REVIEWED By Marc Savlov, Fri., Oct. 21, 1994
Narrated in the diffuse tones of Paul Scofield, Keiller's film is an atypical documentary look at modern London through the eyes of a pair of apparently middle-aged lovers, both of whom remain unglimpsed and only one of whom we actually hear. Setting out an a series of three distinct walking tours of the city of London and its environs, “Robinson” and his friend move in leisurely patterns, visiting Strawberry Hill (the former home of Hugh Walpole); Edgar Allan Poe's old middle-school, Vauxhall; the river Thames; No. 10, Downing Street; and other, less familiar places. While the camera pans about, taking in the conglomeration of foreign-looking faces that is London today, the narrator reflects on the changes time and Tories have wrought on the empire since Rimbaud, Apollinaire, Verlaine, and other English romantic (and not too romantic) poets flourished here. In spite of this running historical monologue from Scofield, Keiller is determined to give us a glimpse of the “real” London.
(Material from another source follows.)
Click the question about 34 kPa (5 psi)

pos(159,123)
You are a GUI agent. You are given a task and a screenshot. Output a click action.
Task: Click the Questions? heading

Accordingly, we're treated to shots of IRA shell craters, shattered husks of council flats, muck and sewage floating inches thick atop the Thames, telephone boxes with sex advertisements and terrorist warnings plastered to their smudgy windows, shopping malls, and the sooty grit that underlies everything about London today. It's disarming, to say the least. Toward the end of this 84-minute travelogue from hell, you begin to wish that the narrator would stop beating about the bush and just come out and state the obvious: “London's a bloody mess.” But instead, Scofield yammers on in that peculiarly sonorous voice of his, allowing just the slightest tone of condescension to creep into his voice as he endlessly name-drops 18th-century poetic and literary figures. As a sideways glance at the plight of London in the Nineties, Keiller's film gets the job done with surreal aplomb. As a quasi-comic historical document serving to link city-past with city-present, however, London, the film, occasionally goes belly-up, resembling nothing more than London, the city.